La Ligue tunisienne des droits et libertés (LTDL) estime que
la fourchette des personnes emprisonnés sous la dictature de Ben Ali est de l’ordre
30 à 45 mille personnes. C’est énorme !
Indemniser des
anciens ex-prisonniers politiques bénéficiaires de l’amnistie est une question
délicate doit être traitée non dans l’urgence mais dans la sérénité et la
concertation. Vouloir coûte que coûte faire passer une loi avec un contour flou
et des critères arbitraires sur le montant des indemnisations dans un moment
tendu où la situation économique et sociale est désastreuse est une pure
provocation de plus qui risque de faire imploser le pays et déclencher des
mouvements de contestation de grande ampleur. Il est inacceptable d’être juge
et partie au même temps ! Un gouvernement nahdaoui propose et un parlement
nahdaoui adopte. C’est un abus de pouvoir, en d’autres termes c’est la
dictature de la majorité relative. Le plus logique est que cette question soit
débattue au niveau de l’ANC et transmise au peuple pour trancher via un référendum. Passer outre la volonté du
peuple risque de coûter cher au pays. Le peuple est unanimement contre cette
approche en ce moment précis. La population attend une Constitution et non une
loi d’indemnisation, du pouvoir d’achat, des postes de travail et non un pillage
systématique des deniers publics.
Le montant global de ces indemnités peut se chiffrer à trois
milliards de dinars et non un milliard de dinars comme le prétend le présent
gouvernement provisoire. Aucune étude sérieuse n’a été réalisée sur cette
question. Il n’est pas étonnant que l’estimation grossière de l’administration
soit multipliée par pi (3,14) en définitive. Cette somme colossale, si elle est
disponible, doit être utilisée en priorité pour la création d’emploi par la
formation qualifiante, le désenclavement des zones d’ombre et la dotation des
« zones marginalisées » des commodités de vie comme l’eau, l’électricité ou le logement digne pour tous.

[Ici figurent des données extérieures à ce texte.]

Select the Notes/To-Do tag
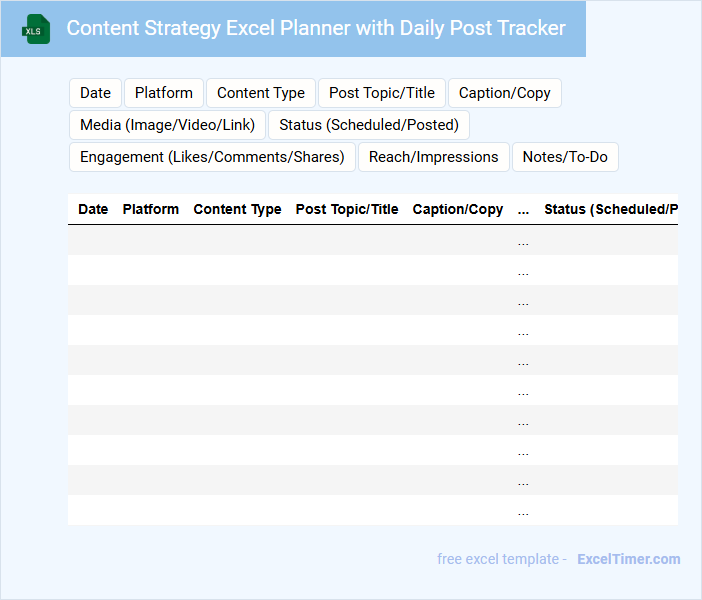The height and width of the screenshot is (600, 702). click(x=565, y=157)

Cette opération d’indemnisation, non seulement va croître le
déficit budgétaire de l’Etat à des niveaux insupportables de l’ordre de 10 %
voire davantage, mais elle va induire des difficultés insurmontables pour les
deux caisses de retraite qui sont au bord de la faillite. Il n’est pas souhaitable
de créer une situation d’implosion du système de sécurité sociale qui
intervient à plus de 20% dans l’économie tunisienne.
L’ANC serait-elle sourde pour ne pas tenir compte des
avertissements et des avis des spécialistes qui tirent la sonnette d’alarme ?
: «Les équilibres budgétaires de l’Etat sont en danger ». Passer outre ces
avertissements constitue une faute grave qui pourrait coûter cher à la Tunisie
qui verra sa note souveraine dégringolée pour toucher le plancher.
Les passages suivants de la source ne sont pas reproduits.